- Modeste

History

France
- Name: Modeste
- Builder: Toulon
- Laid down: April 1756
- Launched: 12 February 1759
- Completed: May 1759
- Captured: 18 August 1759, by Royal Navy

Great Britain
- Name: HMS Modeste
- Acquired: 18 August 1759 (captured); 7 January 1760 (purchased);
- Reclassified: Receiving ship from 1778
- Fate: Broken up in August 1800

General characteristics
- Class & type: 64-gun third rate ship of the line
- Tons burthen: 1,357 47/94 bm
- Length: 158 ft 6 in (48.3 m) (overall); 129 ft (39.3 m) (keel);
- Beam: 44 ft 5.75 in (13.6 m)
- Depth of hold: 19 ft 8 in (5.99 m)
- Propulsion: Sails
- Sail plan: Full-rigged ship
- Complement: 500
- Armament: 64 guns:; Lower deck: 26 × 24-pdrs; Upper deck: 28 × 12-pdrs; Quarterdeck: 6 × 6-pdrs; Forecastle: 4 × 6-pdrs;

= HMS Modeste (1759) =

Ship of the line of the Royal Navy

HMS Modeste was a 64-gun third rate ship of the line of the Royal Navy. She was previously the 64-gun Modeste, of the French Navy, launched in 1759 and captured later that year.

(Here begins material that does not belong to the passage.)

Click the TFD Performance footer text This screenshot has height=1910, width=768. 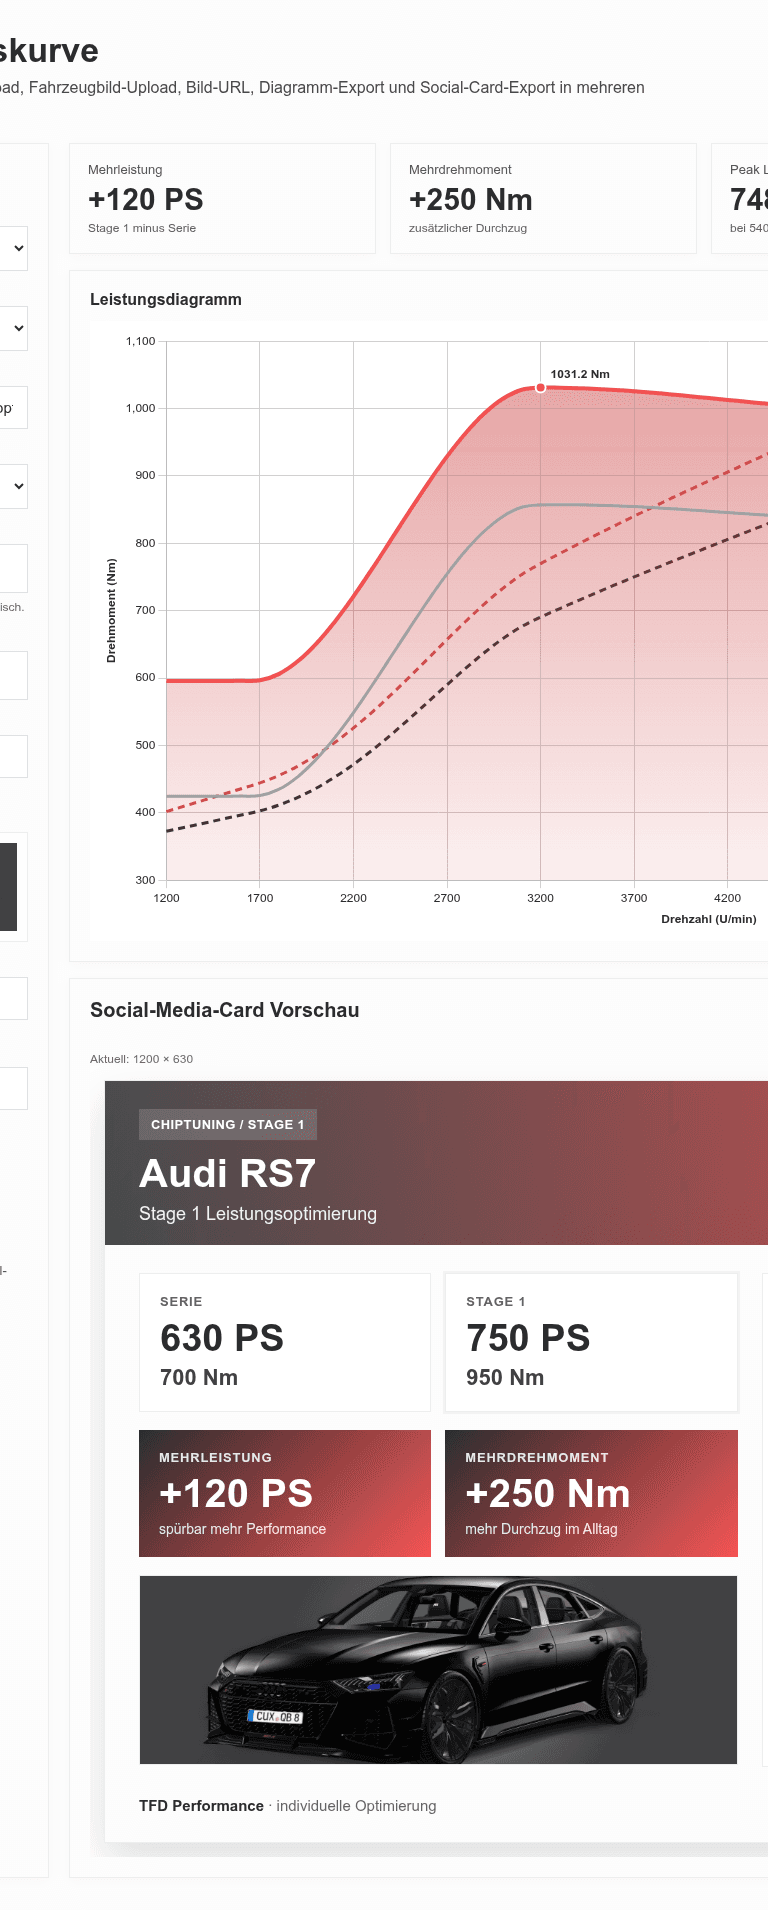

==French career and capture==
Modeste was laid down at Toulon in April 1756 to a design by Noël Pomet, and was launched on 12 February 1759. Work on her was completed by May 1759, and she joined Chef d'escadre Jean-François de La Clue-Sabran's fleet in the port. The Seven Years' War was being fought at the time, and the Toulon fleet was being blockaded by Admiral Edward Boscawen. Taking advantage of the British fleet's departure for supplies, the French left port and sailed into the Atlantic. There they were chased and finally brought to battle by Boscawen off Lagos, Portugal. The ensuing Battle of Lagos, fought between 18 and 19 August 1759, saw the defeat of the French fleet, with two of their ships destroyed and three taken. Captured alongside Modeste were the 74-gun ships Téméraire and Centaure.

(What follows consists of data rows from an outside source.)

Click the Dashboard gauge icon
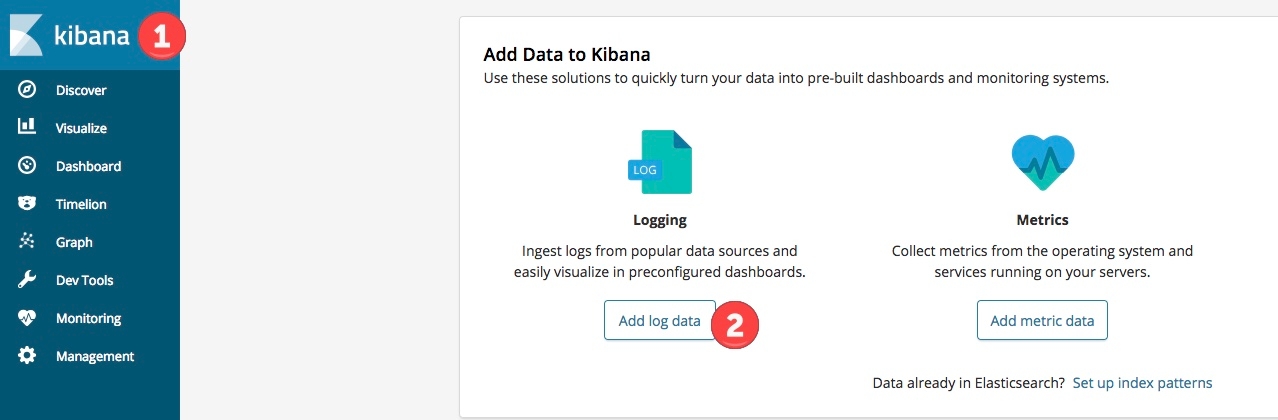The width and height of the screenshot is (1278, 420). [x=27, y=166]
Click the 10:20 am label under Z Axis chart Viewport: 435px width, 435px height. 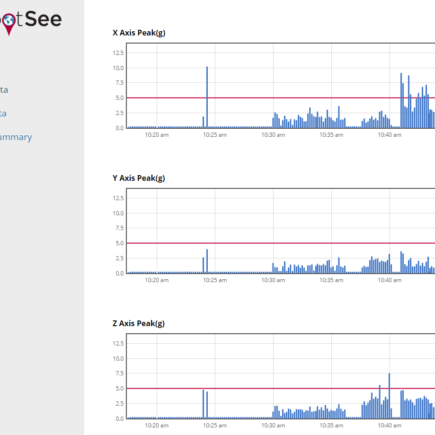point(157,426)
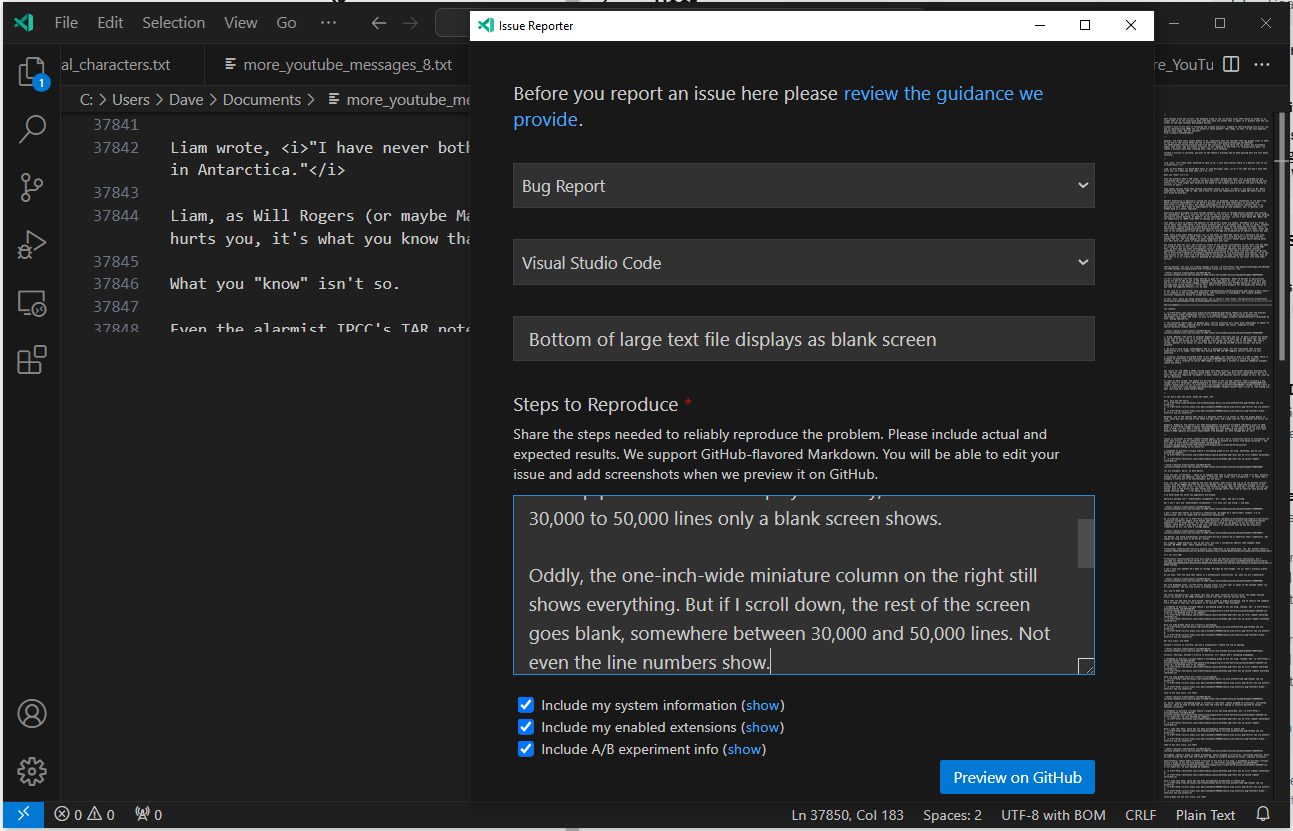1293x831 pixels.
Task: Open the Source Control view
Action: (x=31, y=187)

Taken as a prize into Portsmouth, she was surveyed there that December, and was purchased for the navy on 7 January 1760 for the sum of £17,068.18.11/2. She was named HMS Modeste, retaining her French name, on 11 January and was added to the navy lists. Having been commissioned into the navy, she underwent a refit in June and July 1760.

==British career==
Modeste was commissioned under her first commander, Captain Henry Speke, in April 1760, though command soon passed to Captain Robert Boyle-Walsingham. Boyle-Walsingham went out to the Mediterranean and was involved in naval operations there, capturing the 32-gun Bouffonne off Cádiz at the action of 17 July 1761, while in company with . Modeste then sailed to the Leeward Islands in October 1761 and was present at the reduction of Martinique in January and February 1762. Captain John Hollwall took command later that year and Modeste remained in the Leeward Islands until returning to Britain to be paid off in March 1764.

She spent the next few years laid up, being occasionally surveyed and repaired as required. She was fitted out at Portsmouth in early 1771 and was recommissioned as a guard ship under Captain John Wheelock. She went out to Jamaica in June 1771, but returned to Britain to be paid off in October 1772. She was fitted out for her final role, a receiving ship at Portsmouth, between July and August 1778. She saw out the rest of the American War of Independence and most of the French Revolutionary Wars in this state, until finally being broken up at Portsmouth in August 1800.